Written task A
List each person named in the "Personal life" section of the swimmer's biography below, not counting Grinham herself.
Written task B
Write the next part of the swimmer's biography below, picking up after its final sentence.

Source text

* Begin *

Judith Brenda Grinham  (born 5 March 1939), also known by her married name Judith Roe or also by her former married name  Judith Rowley, is an English former competitive swimmer who represented Great Britain in the Olympics and European championships, and competed for England in the Commonwealth Games.  Grinham is an Olympic gold medallist, Commonwealth and European champion, and former world record-holder. In 1956 and 1958 she was chosen as Great Britain's Sportswoman of the Year. In 1958 she became the first woman in any sport to hold/win Olympic, European and Commonwealth titles.

Early life
Grinham was born in the London suburb of Hampstead and grew up in Neasden. She studied at the Convent of Jesus & Mary, Harlesden, London NW10.

Personal life
She married Pat Rowley in Neasden in 1960, in St. Catherine's Church. They had two children, Keith (born in June 1961) and Alison (born in December 1962). In 1977 she divorced and remarried Michael Roe in 1979, (who had 4 children). She has five grandchildren and 5 step-grandchildren.

* End *

Provided material
* Begin *

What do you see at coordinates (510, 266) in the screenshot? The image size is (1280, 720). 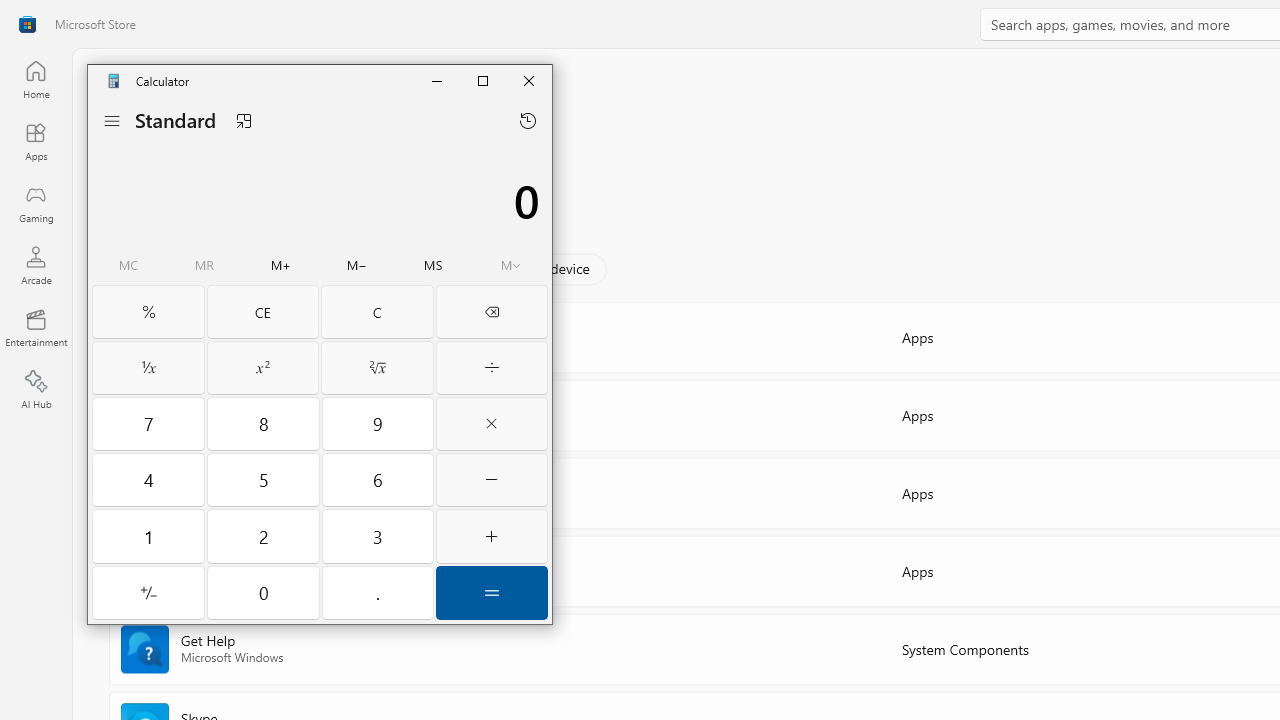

* End *

Final answer A
Pat Rowley, Keith, Alison, Michael Roe

Final answer B
Career
Grinham competed in the 1956 Olympic Games in Melbourne, Australia, winning the 100-metre backstroke, setting a world record of 1:12.9. She became the first Briton to win an Olympic swimming gold since Lucy Morton in 1924.

Grinham competed in the 1958 British Empire and Commonwealth Games in Cardiff, Wales, and won the 100-metre backstroke in 1:11.9. She went on to win a second gold medal as a member of the winning British team in the 4×100-metre medley team at the 1958 European Championships in Budapest, Hungary, and won an individual gold in the 100-metre backstroke.  She became the first woman in any sport to hold Olympic, Commonwealth and European gold medals at the same time. She won the 1958 ASA National Championship 110 yards freestyle title, the 1957 ASA National Championship 220 yards freestyle title and the 110 yards backstroke title three times (1955, 1956, 1958).

Grinham retired from competitions in 1959. The same year she appeared as a P.T. instructor in the Associated British Technicolor wartime service comedy film Operation Bullshine, alongside stars Donald Sinden, Barbara Murray and Carole Lesley, but never made another film.

Grinham was inducted into the International Swimming Hall of Fame as an "Honour Swimmer" in 1981.

In 2007, she was appointed a Member of the Order of the British Empire (MBE) in the Queen's Birthday Honours list, 50 years after winning gold in Melbourne.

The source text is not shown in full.